Chelsea High School, Massachusetts

Cinnamon is simply not a spice, not a staple to some kind of recipe for guaranteed delight or happiness, but rather guaranteed struggle, turmoil, and frustration. No one can choose to be cinnamon, they are born into it, the slightly baked brown color forever seared into their skin. Seen as a curse for many, I manage to turn it into a blessing. A way to reach into a higher state some call enlightenment, or the promised land of the mind, simply because not many people achieve arriving into this state known as self-love. However, the gates of this “heaven'' aren't unlatched by rosy cherubs giggling, but instead a small canister of cinnamon, a bowl of oatmeal, and a young mother and her son at a stove.

On my tiptoes, I barely managed to peer over the faux-marble countertop in my kitchen to gaze at a simple empty bowl at the age of six. My mother, in front of the dull black stove she usually fought with to ignite, whisked briskly away at a pot full of unfamiliar white slop that seemed to occasionally bubble and then simmer down at the same time. Magically, my mother would somehow summon a ladle to emerge from under the white mixture and drag it up in the indent of the tool, pouring it into the bowl carefully with one hand while the other reached out for the prized bronzed trophy of the spice cupboard.

As she brought down the small canister of cinnamon, unscrewed the translucent white cap, strongly contrasting with her brown hand blended at the clear midsection of the canister displaying the fine brown powder it held, she yelled out “Amerie and Cristian, come get your avena!” Her two other kids were lured into the kitchen for their oatmeal. Bowl by bowl, my mother gave us an adequate dusting of the spice over our meals as my siblings greedily reached out for them, their hands matching with the majority of the snowy white oatmeal, yet contrasting from the cinnamon. I was the total opposite, thus making the usual question filter through my head again, “Why am I so different while they’re not?”

At the age of six, I was the devil dragging me down to the depths of hell, away from the rare promised land. Deep thoughts of self-dislike formed, and infant ideas that were not yet even accelerated by the idea of racism and colorism soon grew. I felt different, separated in my own household, but soon felt a cold hard surface touch the top of my hand. Gazing at it, I saw the brown center of a canister, my hand blending in. “Be proud to be brown, Branden. Never forget your cinnamon skin is proof of your Puerto Rican beauty”, my mom whispered under her breath, noticing my small agitated face.

──────────────────────────────

§ WRITTEN PROBLEM A
List every person the cinnamon essay refers to by first name.

──────────────────────────────

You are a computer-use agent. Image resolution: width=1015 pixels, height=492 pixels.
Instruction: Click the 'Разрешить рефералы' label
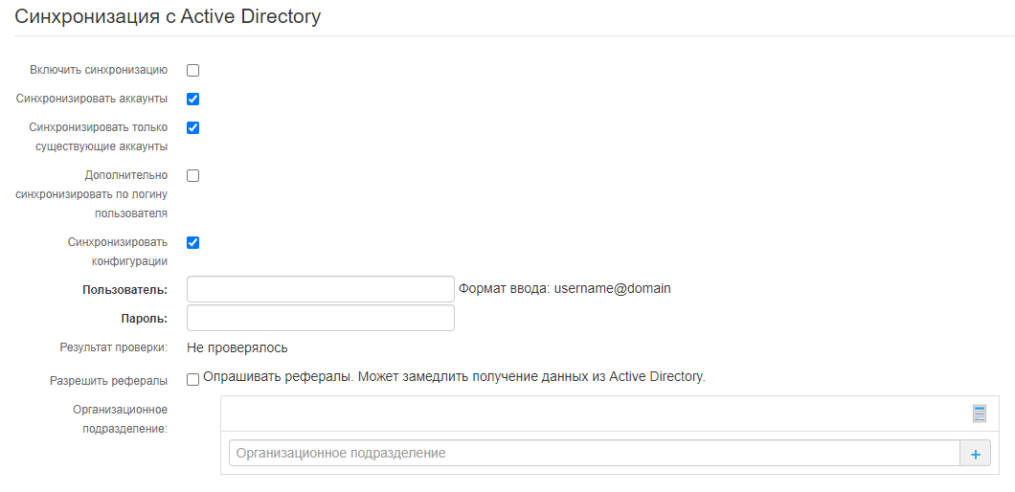pos(109,380)
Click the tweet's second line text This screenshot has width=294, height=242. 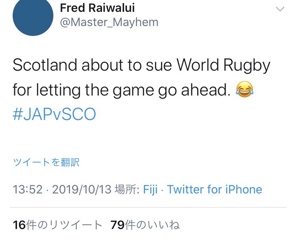(133, 90)
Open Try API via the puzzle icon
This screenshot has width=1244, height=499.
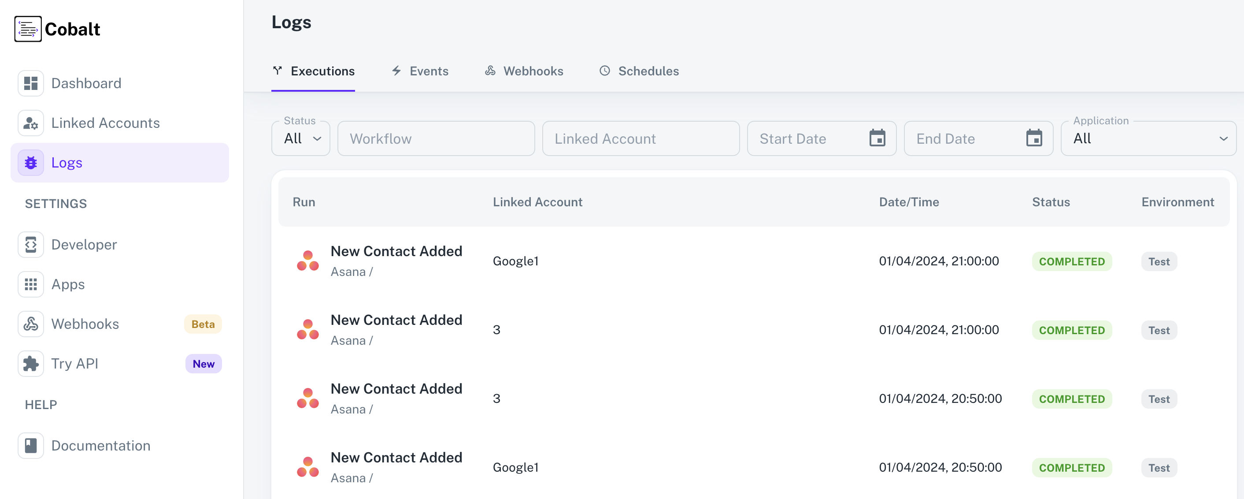30,363

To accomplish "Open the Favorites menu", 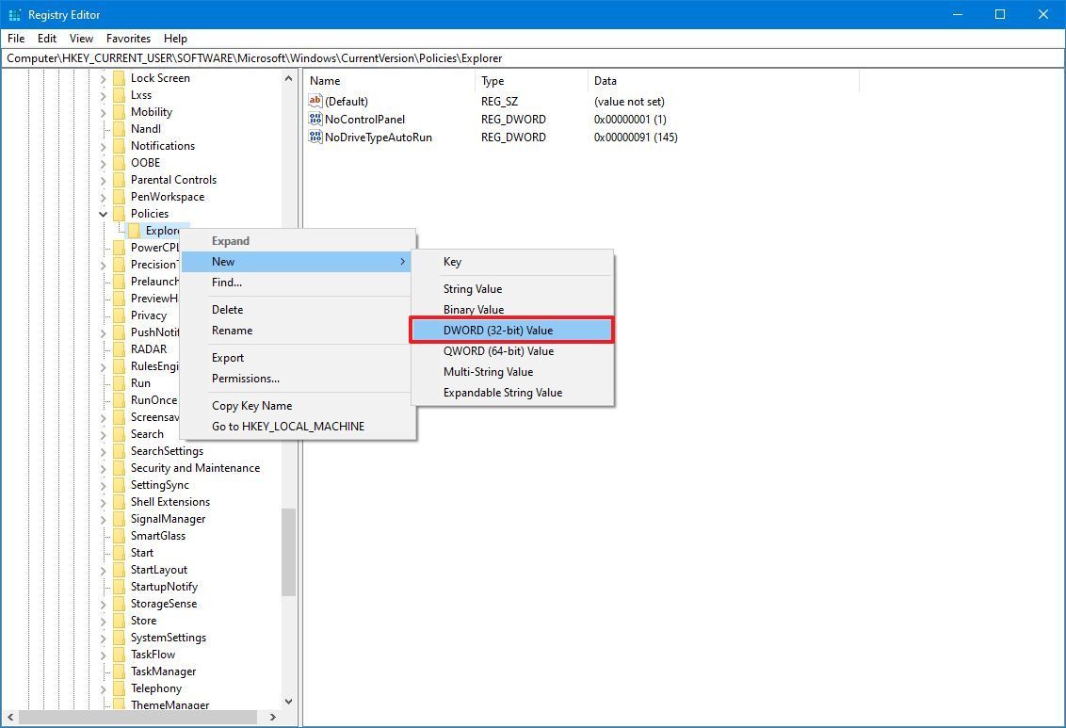I will tap(128, 38).
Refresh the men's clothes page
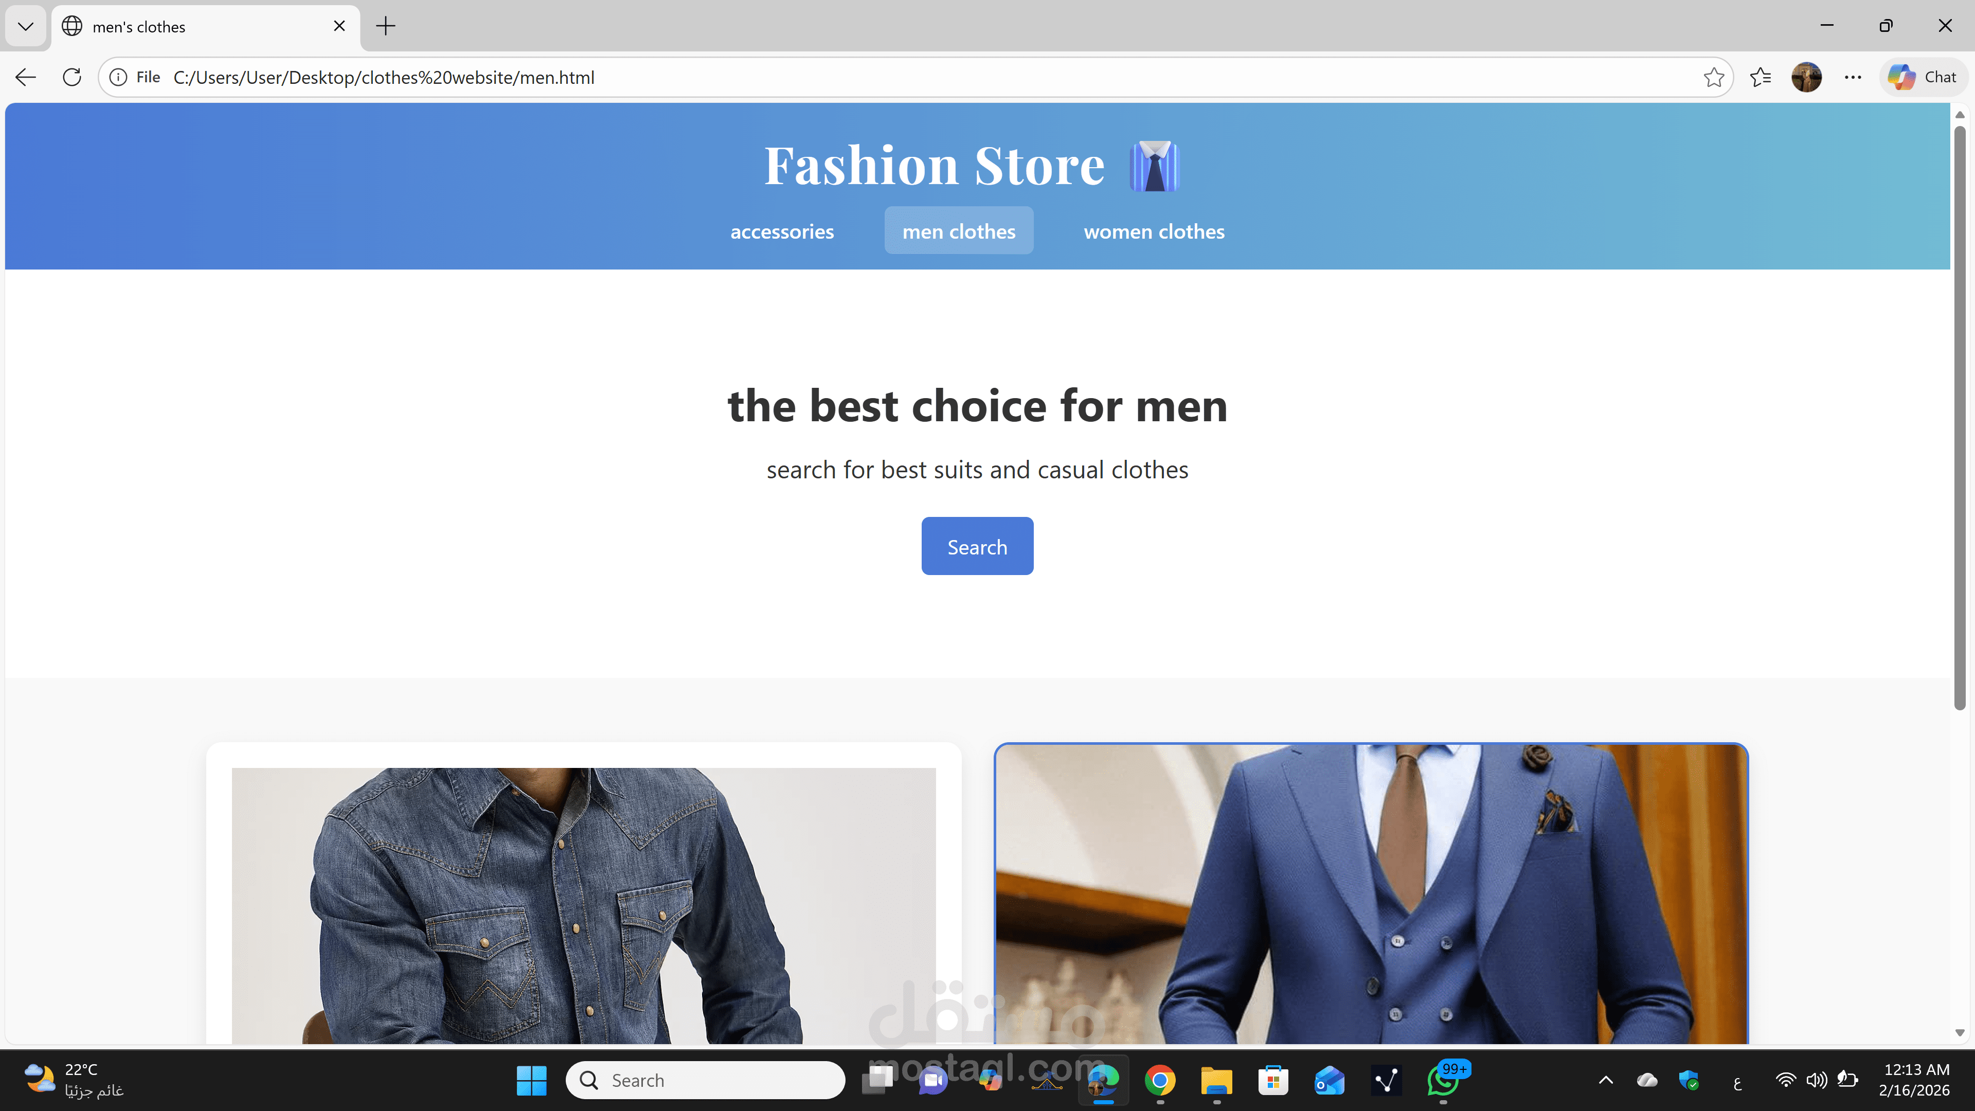1975x1111 pixels. [72, 77]
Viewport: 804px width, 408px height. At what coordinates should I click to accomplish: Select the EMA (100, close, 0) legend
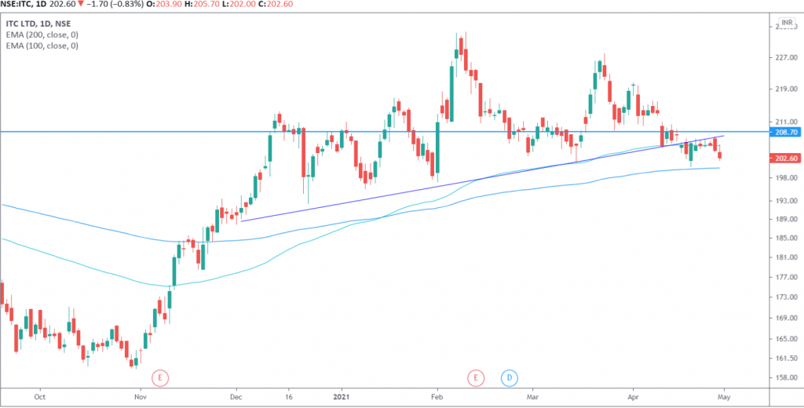pos(42,46)
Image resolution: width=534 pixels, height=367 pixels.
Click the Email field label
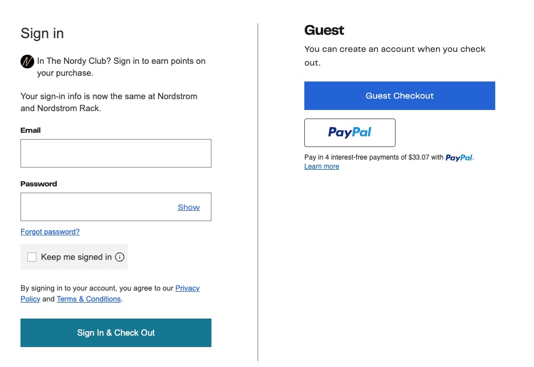(31, 131)
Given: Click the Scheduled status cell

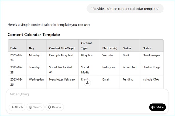Looking at the screenshot, I should coord(129,67).
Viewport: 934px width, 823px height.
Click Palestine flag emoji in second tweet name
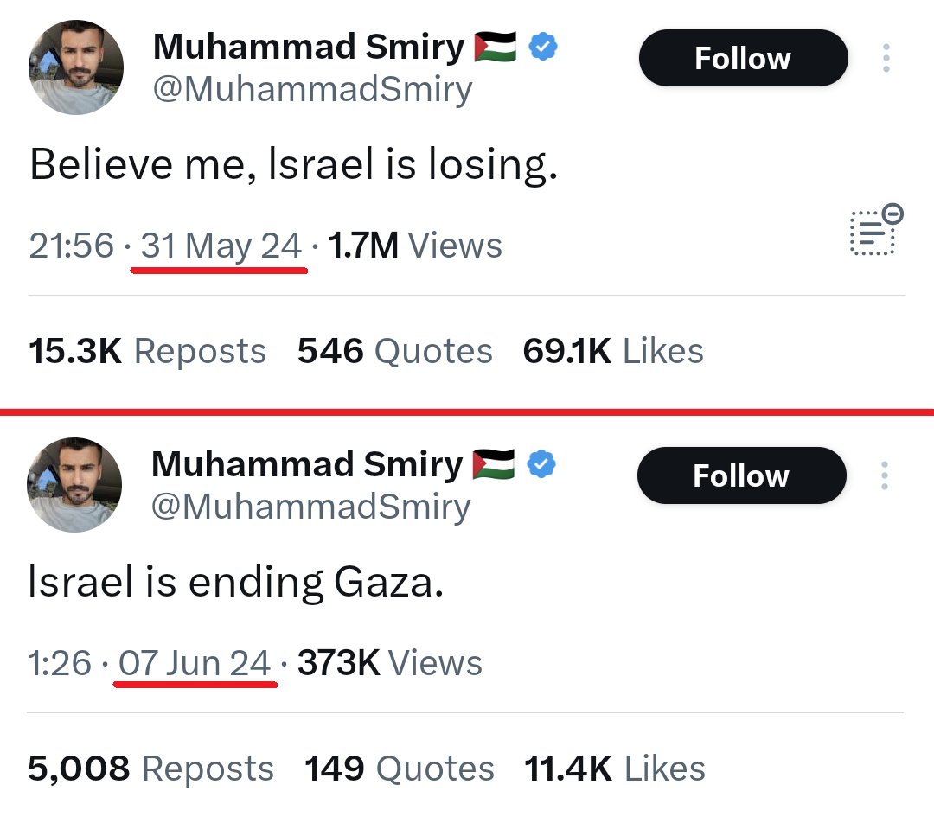(x=493, y=464)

──────────────────────────────

§ WRITTEN PROBLEM B
In the records, starting at the line containing "Image resolution: width=534" and ending at the end of the records, swap "Click" for "Tap". Give those lines back with nothing else changed, and leave the pictures out.

§ COMPLETE RESPONSE A
Amerie, Cristian, Branden

§ COMPLETE RESPONSE B
Image resolution: width=534 pixels, height=367 pixels.
Tap the Email field label
(31, 131)
Given: Tap the Scheduled status cell

Looking at the screenshot, I should coord(129,67).
Viewport: 934px width, 823px height.
Tap Palestine flag emoji in second tweet name
(x=493, y=464)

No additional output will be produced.